However valuable their expertise, most occupational health (OH) professionals recognise that reforming and improving workplace health is not something they, as a relatively small profession, can accomplish alone. Perhaps the over-arching theme of national director of health and work Dame Carol Black’s 2008 Working for a Healthier Tomorrow blueprint for the future of working health was its emphasis on greater collaborative and multi-disciplinary working.
Whether it is through greater use of GPs, case management specialists, vocational rehabilitation experts, or OH technicians, OH nurses (OHNs) and physicians are already, and increasingly, working as part of much wider teams.
It is against this backdrop that the Institution of Occupational Safety and Health (IoSH) has been running a Department for Work and Pensions (DWP)-backed workers’ health pilot project in Leicestershire that offers training to health and safety practitioners in how to identify ill health in the workplace, such as stress and anxiety, and outlines the sort of actions and interventions they might be able to take.
Programme evaluation
An evaluation of the effectiveness of the two-day programme will be submitted to the DWP at the end of the year, which will make a decision on whether to provide funding to allow it to be run on a wider, national basis.

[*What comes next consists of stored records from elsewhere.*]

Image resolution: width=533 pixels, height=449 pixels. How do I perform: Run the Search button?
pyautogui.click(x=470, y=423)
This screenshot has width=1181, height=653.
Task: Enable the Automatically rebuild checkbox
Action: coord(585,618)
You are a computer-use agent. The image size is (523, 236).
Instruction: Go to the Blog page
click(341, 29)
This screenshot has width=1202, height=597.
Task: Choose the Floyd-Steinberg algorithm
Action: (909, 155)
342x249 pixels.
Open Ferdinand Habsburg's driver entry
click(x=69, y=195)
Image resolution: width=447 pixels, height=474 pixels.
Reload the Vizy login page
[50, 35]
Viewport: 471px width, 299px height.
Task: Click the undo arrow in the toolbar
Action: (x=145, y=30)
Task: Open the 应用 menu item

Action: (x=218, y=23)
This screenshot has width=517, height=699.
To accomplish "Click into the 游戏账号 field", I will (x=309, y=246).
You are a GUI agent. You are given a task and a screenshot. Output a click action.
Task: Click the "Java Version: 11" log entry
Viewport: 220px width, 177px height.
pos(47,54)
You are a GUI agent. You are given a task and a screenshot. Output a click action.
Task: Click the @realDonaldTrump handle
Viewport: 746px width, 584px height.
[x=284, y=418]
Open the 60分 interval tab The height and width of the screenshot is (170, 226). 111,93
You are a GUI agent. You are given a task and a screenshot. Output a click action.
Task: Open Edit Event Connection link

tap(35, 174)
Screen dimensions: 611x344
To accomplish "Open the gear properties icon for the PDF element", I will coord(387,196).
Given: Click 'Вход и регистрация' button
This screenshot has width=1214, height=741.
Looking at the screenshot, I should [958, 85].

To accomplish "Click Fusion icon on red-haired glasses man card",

A workshop was held in September to discuss the progress of the pilot, attended by, among others: Cynthia Atwell, representing the Royal College of Nurses; Theresa Harrison, on behalf of the Association of Occupational Health Nursing Practitioners; and Dr Bill Gunnyeon, DWP chief medical officer. The Society of Occupational Medicine and the Ergonomics Society were also represented, as was Nottingham-based COPE Occupational Health and Ergonomic Services, which has been running the training.
Concerns
While OHNs generally believe that a development such as this, which has the potential to help get people back to work more quickly, is positive, Black hinted at one of the concerns many in the profession feel about health and safety professionals moving into the health and wellbeing arena. “While it’s important that health and safety practitioners don’t forget the original job they do so well, there is an opportunity for them to acquire new competencies that support the agenda of health and well-being in the workplace,” she said.
“Health and safety practitioners are well placed to take a proactive, preventative role in spotting early signs of worker distress, signposting people to additional help, and helping those who want to return to work to have the appropriate conversations. There’s an opportunity for health and safety practitioners to embrace a new, more supportive role that will help build a healthier workplace,” she added.
It is this issue around competencies and the appropriate demarcation of roles and responsibilities that plays on the minds of some in the profession. With approximately 35,000 IoSH members (not to mention many unaffiliated health and safety professionals) in the workplace, compared with about 4,000 OH practitioners, the worry is that OH’s expertise could become marginalised and its voice lost. Just as worrying is the fear employers – which may be hazy about the difference between health and safety and OH anyway – may take it as an opportunity to use health and safety professionals as, in effect, proxy OH professionals.
Barriers and boundaries
Susan Gee, OH senior manager at Bradford Metropolitan District Council, puts it succinctly. “In principle, it is a good idea,” she stresses. “But the main barrier to this sort of working has to be how far do you go in saying: ‘these are the absolute boundaries’?
“More collaborative working is a good idea, but nothing in isolation works. So you have to have tight guidance on what it looks like and how it will work,” she cautions.
Similarly, Graham Johnson, OH nursing development manager at Bupa Wellness, says: “I hope that people will see this as a way forward. But there is no substitute for specialist occupational health advice. People will need to be assured that there are boundaries in the referral care pathway.”
Nevertheless, he adds: “We have a lot of shared interests with health and safety, so this is something that could become valuable to the occupational health team. We cannot afford to be elitist.”
Training benefits
Training at this level could also be ideal for small and medium-sized organisations (SMEs) that have no OH support but have been advised they need to do, say, health surveillance. “IoSH could do the risk assessment and then bring in OH nurses as the specialists to interpret the results,” Johnson suggests.
And, in many respects, this is exactly how IoSH sees the pilot evolving, argues IoSH president Nattasha Freeman. The fact that the course is just two days long should make it more attractive to SMEs, which are unlikely to be able to spare employees for any longer, she points out.
The idea is not to create health and safety ‘OH nurses’, but to give health and safety practitioners skills that might help them to make an intervention earlier in the recovery cycle.
“We do not want people to become clinicians. We want people to be supporting occupational health practitioners,” Freeman emphasises.
“If we can offer people training that helps them to look at ways of getting people back, perhaps through an earlier referral to occupational health, then that can be part of the solution,” she adds.